Who Cares About Darfur?
The UN Security Council continues to respond at glacial speed to the humanitarian crisis in Darfur and the world shrugs it collective shoulders.
Why does it seem that there has to be an American angle to a humanitarian issue for people to get fired up?
Koffi Annan has got a report on the Sudanese government's non-compliance with the UN Security Council's demands. Nothing much has changed for the people of West Sudan in recent months.
A key question that I’m seeking an answer to, is why an impending war in Iraq can bring 100,000 people onto the streets of Dublin but a war in Sudan which has incurred an estimated 50,000 fatalities, evokes such a tepid response?
The following is an extract from a Washington Post editorial last Saturday.
Who Cares About Darfur?
UNTIL RECENTLY, the international momentum on Darfur seemed positive. The plight of Sudan's western province was recognized as the world's most pressing humanitarian crisis, and a congressional resolution described the eradication of African villages by a government-backed Arab militia as genocide.
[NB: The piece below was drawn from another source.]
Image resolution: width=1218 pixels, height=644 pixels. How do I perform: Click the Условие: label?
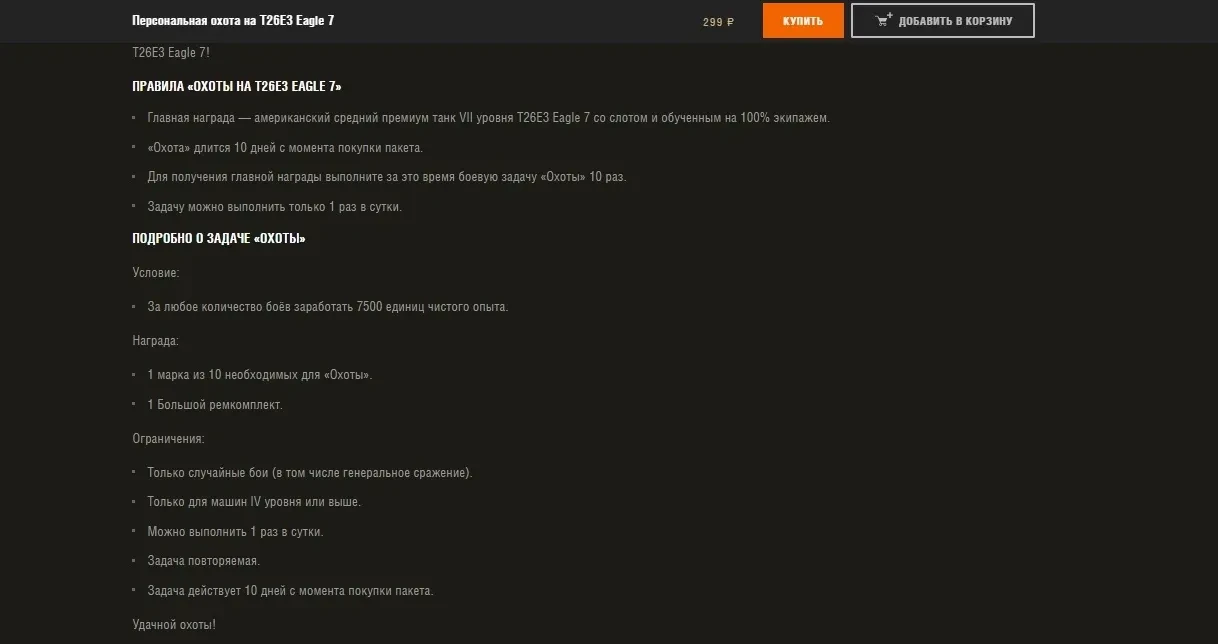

After much misguided talk about getting Sudan's government to protect civilians in the region -- a wishful idea, given that the government's proxies have taken children from mothers and tossed them into fires -- a consensus has more or less formed that foreign peacekeepers are needed. But now, despite this progress, it seems the momentum is fizzling, in which case the world will have woken up to a catastrophe and understood what it must do -- and then decided not to do it.